Slave Trade Database Dataset

Post45 HathiTrust Dataset

Working with the HathiTrust dataset was initially overwhelming; the metadata categories were unfamiliar and not all of them were intuitive. Even after reading through the metadata descriptions, deciding what questions I could ask of the data and how effectively those questions could be answered took a lot of time. Like building the website last week, getting to the visualizations I ended up with took a lot of trial and error. Ultimately, I landed on two questions

  1. How many texts in this dataset were published in the United Kingdom and Republic of Ireland?
  2. How many unique authors were published in each year covered by the dataset?

Initially, I tried to use the metadata category “imprint” and filter it by country and city to make this chart, which was hugely ineffective. Using the “place” field was much more effective. It took some time to track down the MARC country codes, but I was finally able to make what seems to be a fairly comprehensive chart. This visualization was the most fiddly, as after I figured out how to implement COUNTUNIQUE for my other pivot table, I was able to fairly quickly land on a visualization that would effectively display the data. I imagine this process would be at least a bit easier with data that I was more familiar with or had collected myself. This exercise really highlighted the necessity of intentionality of data collection for me. Being attuned to the questions that the data might be used to answer will help the longevity of the project.

Turning to the Trans-Atlantic Slave Trade Database data, the pivot table that troubled me most in light of our discussions and readings was the one charting African resistance. The stark category of “African resistance” marking whether or not a slave ship’s journey was disrupted by the captives or their communities removes the nuance of other kinds of resistance undertaken by enslaved people. As Chapter 4 of Data Feminism reminds us, “What Gets Counted, Counts.” In large scale records like those tracking slave voyages, individual acts of resistance are not likely to be noted in records. Larger-scale acts that significantly impacted the voyage itself is what gets counted, eliding instances of individual resistance from the historic record. Because the emphasis of the original record keepers was on profit margins and tracking the “cargo” of human beings, it was the events that damaged the bottom line that were counted. This is where some of the issues that Johnson tackles in “Markup Bodies” come into play. Reading these numbers in the tradition cliometrics might suggest that there were relatively few acts of African resistance during the slave trade (a mere 576 recorded instances among thousands of recorded voyages.) Johnson says of the cliometrician’s work: “Statistics on their own, enticing in their seeming neutrality, failed to address or unpack black life hidden behind the archetypes, caricatures, and nameless numbered registers of human property slave owners had left behind”1. This visualization suffers in similar ways. Context is fully needed to understand the scope of different kinds of resistance available to captives, and not reduce the potential for individual actions to the recorded possibilities.

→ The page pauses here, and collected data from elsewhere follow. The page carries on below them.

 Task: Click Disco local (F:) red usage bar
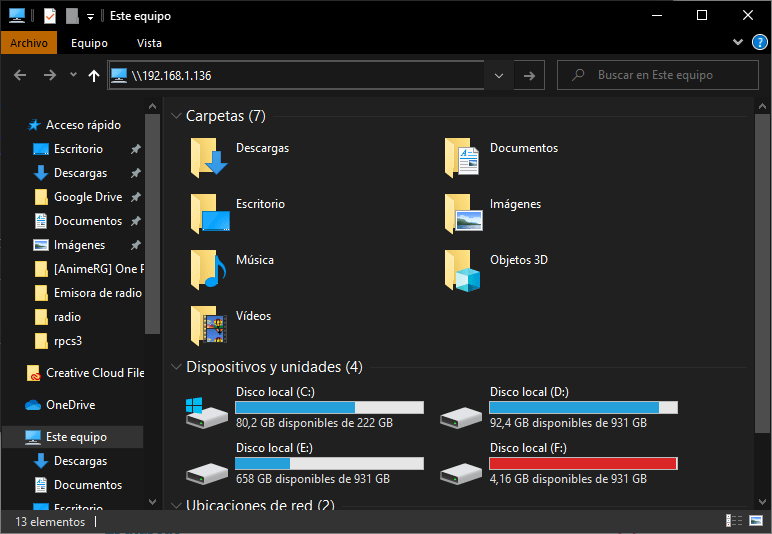[x=583, y=463]
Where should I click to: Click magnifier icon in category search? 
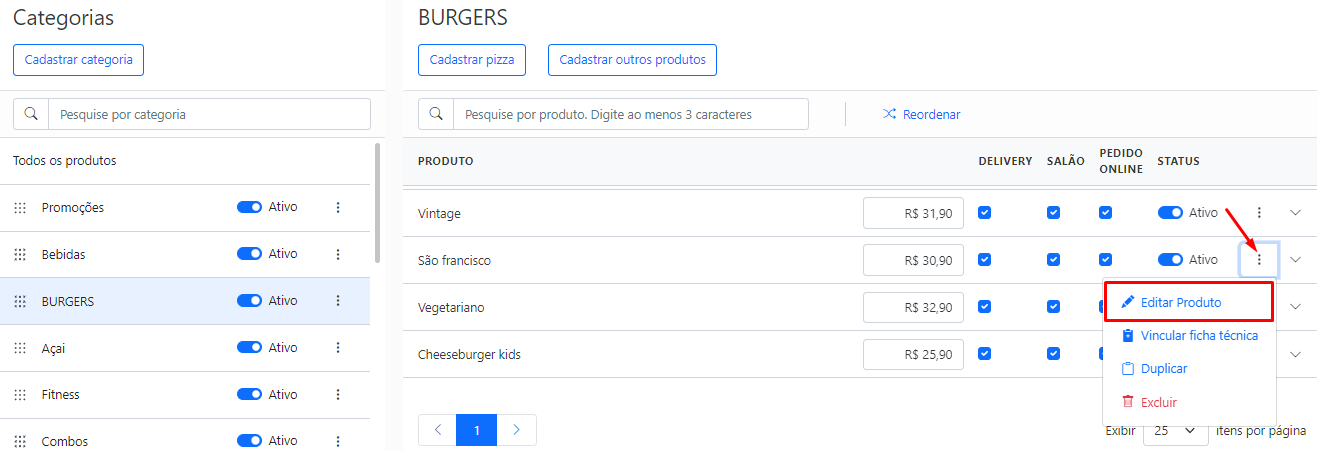[31, 114]
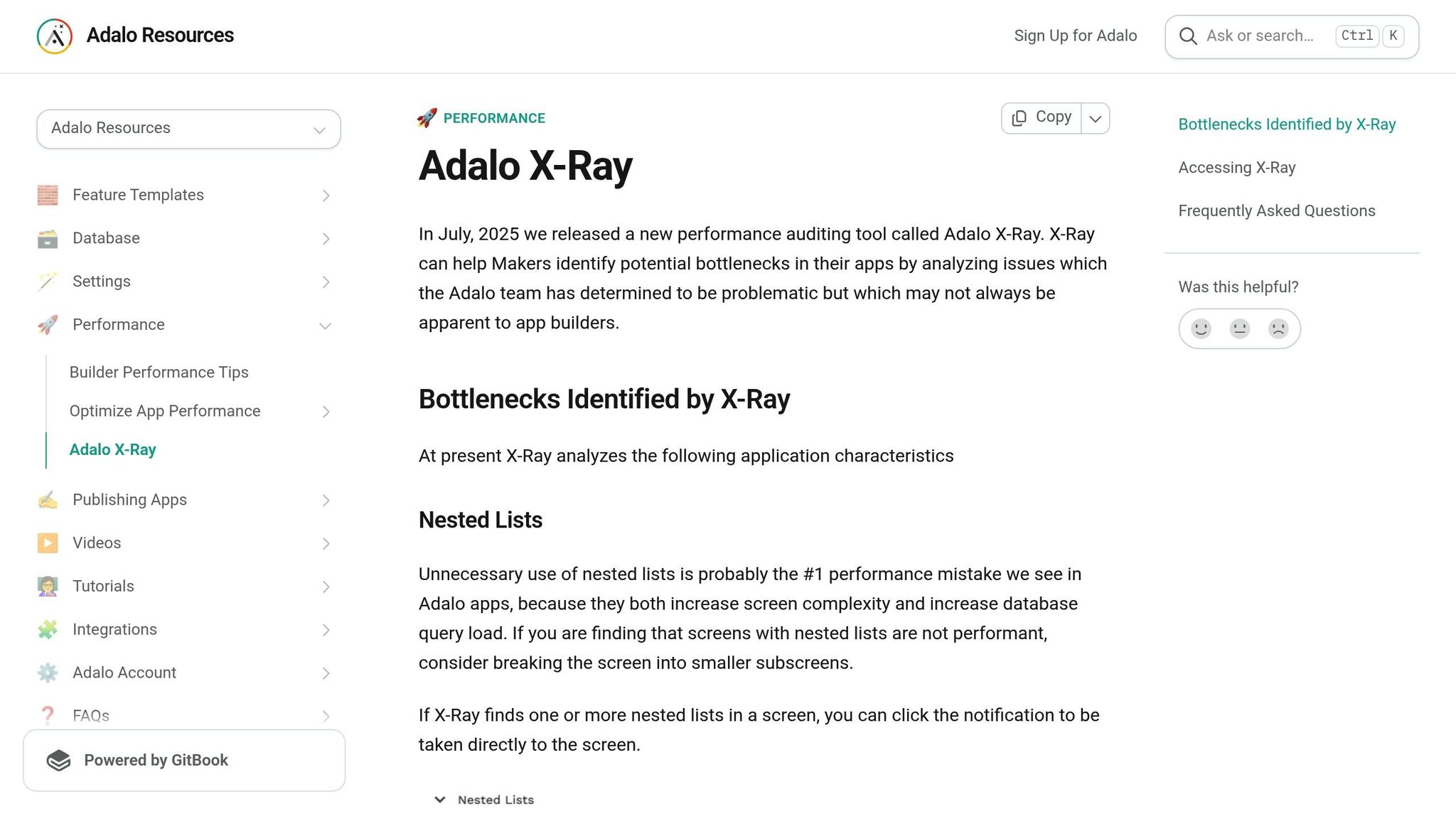
Task: Open the Adalo Resources space dropdown
Action: coord(188,129)
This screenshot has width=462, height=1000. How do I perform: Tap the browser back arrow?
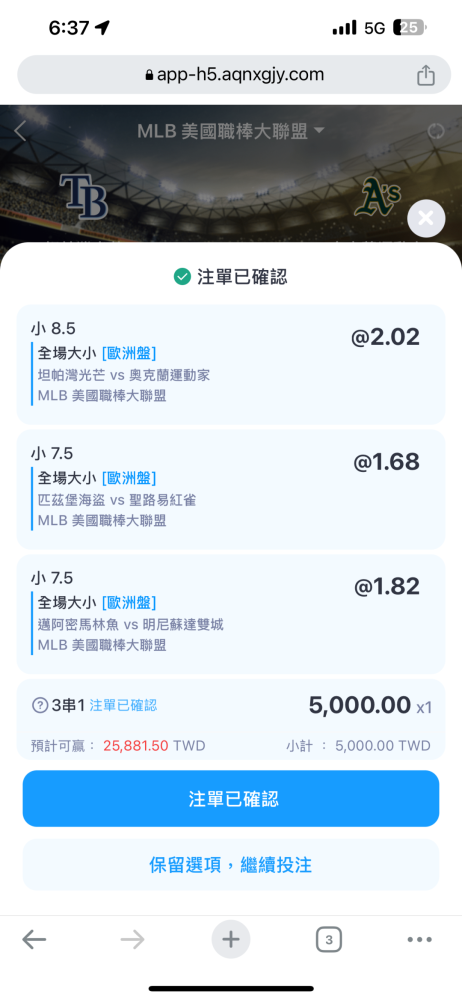[34, 939]
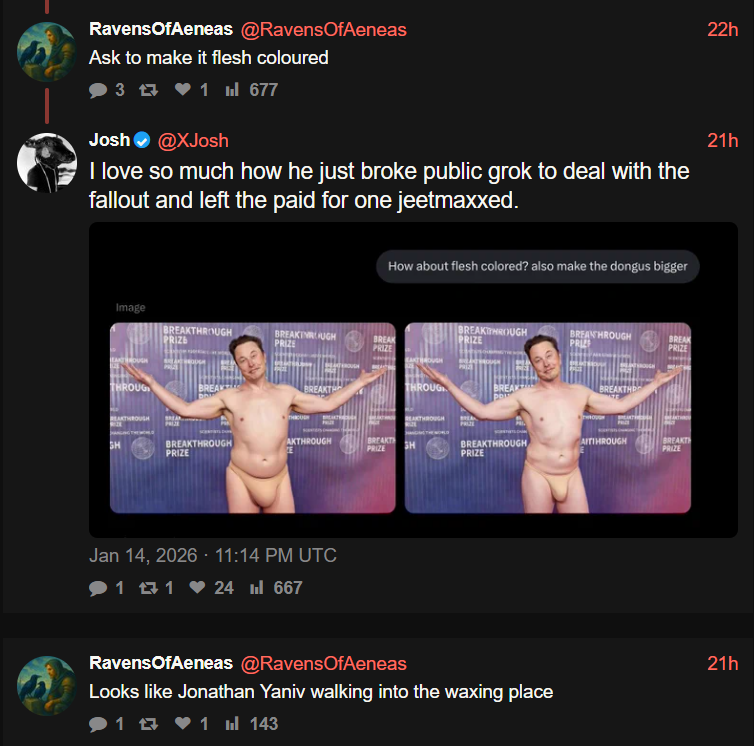Click the heart icon showing 24 likes
The height and width of the screenshot is (746, 754).
point(197,588)
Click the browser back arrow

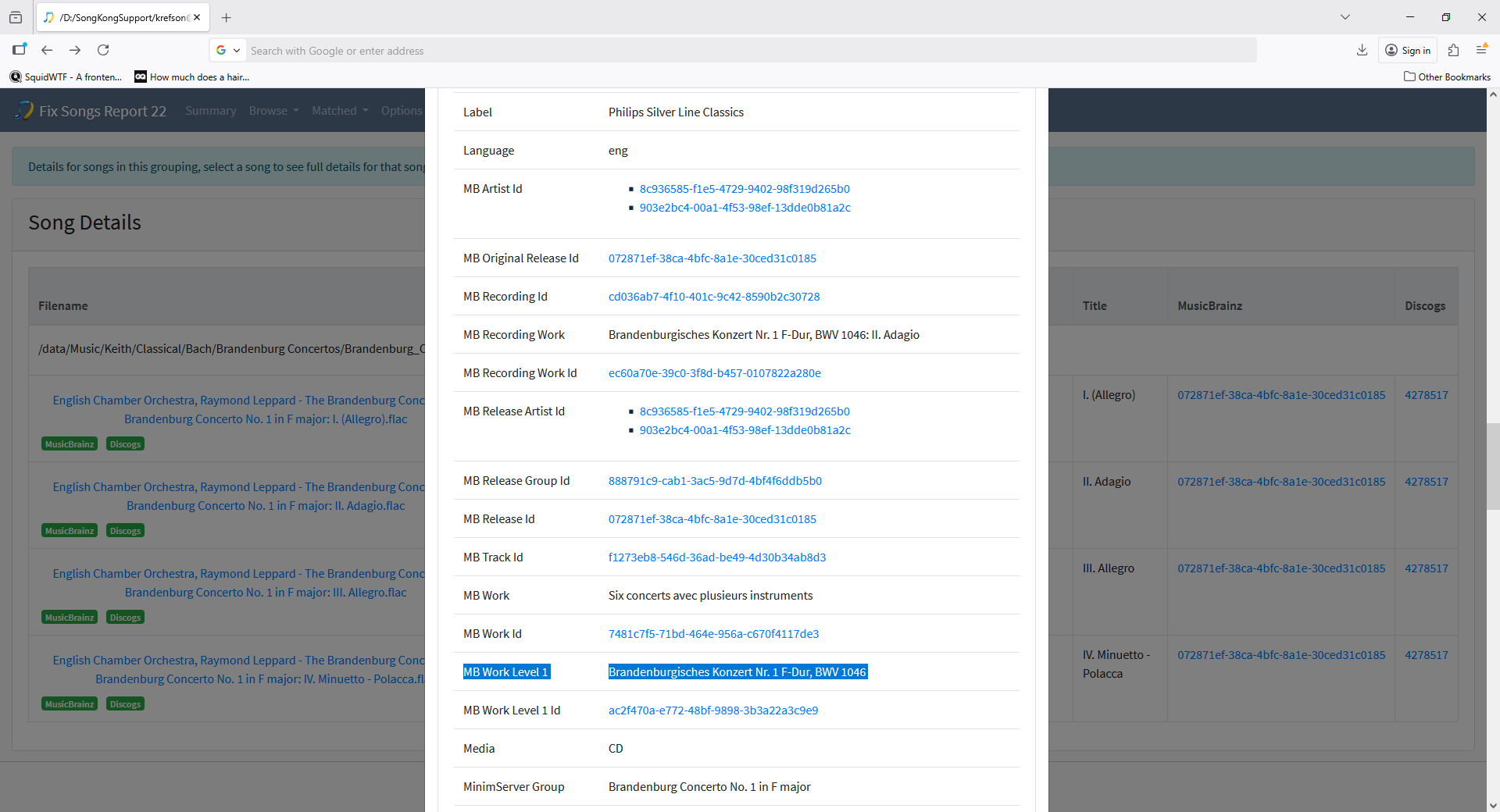point(47,50)
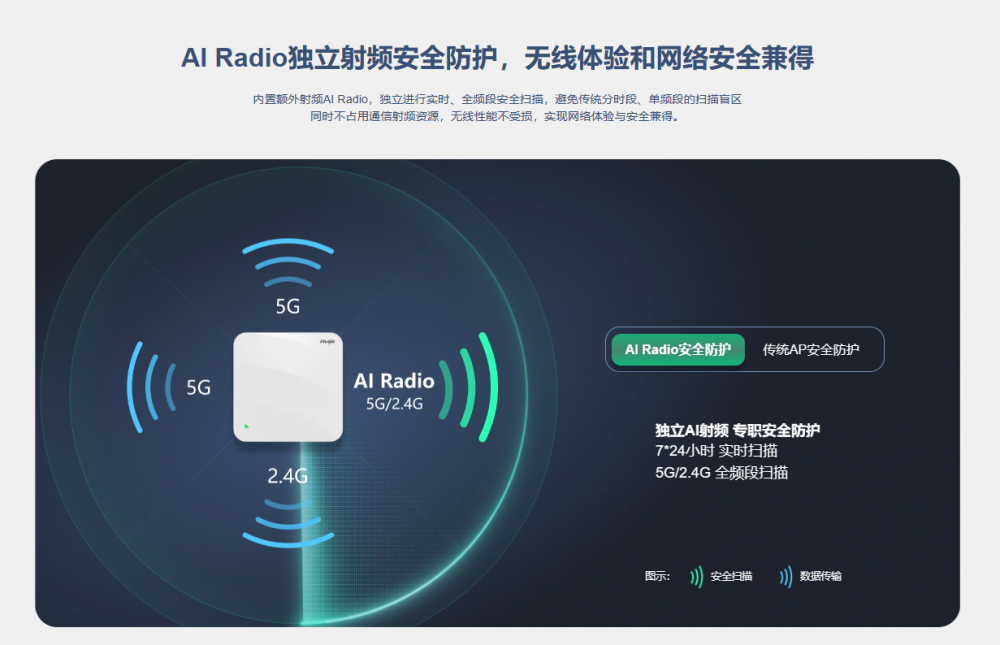The height and width of the screenshot is (645, 1000).
Task: Click the Ruijie logo on the device
Action: coord(327,342)
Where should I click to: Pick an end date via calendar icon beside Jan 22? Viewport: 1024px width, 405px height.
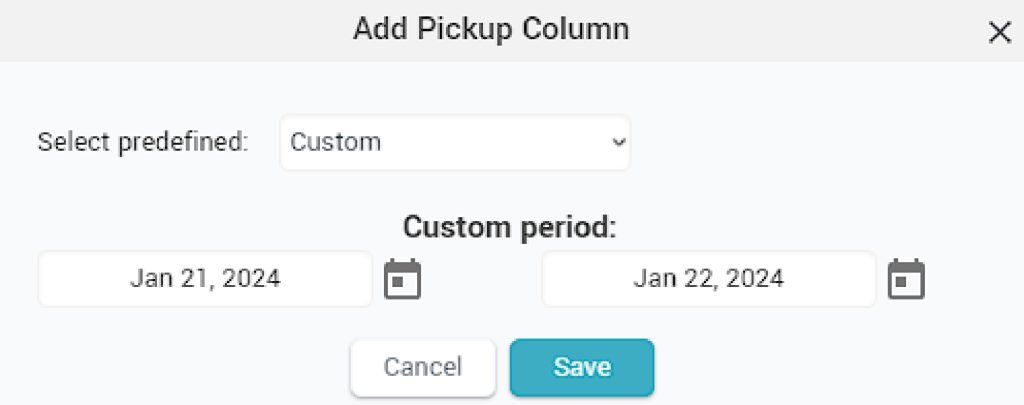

Perhaps a change in the wording of the metadata category can partially accomplish this.

The aesthetics of these data visualization also troubled me. When I made the pivot table and the pie chart visualization, the chart was first generated in bright colors. I adjusted the colors to seem less cheerful, but the problem still seems to remain of how to effectively visualize data like this. Bright colors may be more engaging, but they may have the effect of minimizing the affective import of this data. Of course, minimizing human lives to data points is problematic in itself, and reproducing acts of agency by enslaved people as a pie chart is likely not the most effective way to communicate the importance of these actions. Of course, we are working in Google Sheets for now, and there are other options to visualize this data. Data visceralization may be an alternative to the route of straightforward charts and graphs, but retraumatizing participants in such an experience is also a risk. The Trans-Atlantic Slave Trade Database itself has done an excellent job of adding dimension to their data and adding context that does not reduce Black life to data points, but there are still many conversations to be had once that data is imported out of the context of the original site.

Works Consulted

D’Ignazio, Catherine and Lauren F. Klein. Data Feminism. MIT Press: 2020.

Johnson, Jessica Marie. “Markup Bodies: Black [Life] Studies and Slavery [Death] Studies at the Digital Crossroads.” Social Text 137 36, no.4 (December 2018): 57-79.

  1. Jessica Marie Johnson, “Markup Bodies: Black [Life] Studies and Slavery [Death] Studies at the Digital Crossroads,” Social Text 137 36, no.4 (December 2018): 61.